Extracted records
++++

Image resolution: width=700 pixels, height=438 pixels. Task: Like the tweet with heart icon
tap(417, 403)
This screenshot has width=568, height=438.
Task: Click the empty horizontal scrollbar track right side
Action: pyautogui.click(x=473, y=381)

++++

Exercise directions:
The expected result is every record above, duplicated exactly.

Solution for this task:
Image resolution: width=700 pixels, height=438 pixels. Task: Like the tweet with heart icon
tap(417, 403)
This screenshot has width=568, height=438.
Task: Click the empty horizontal scrollbar track right side
Action: pyautogui.click(x=473, y=381)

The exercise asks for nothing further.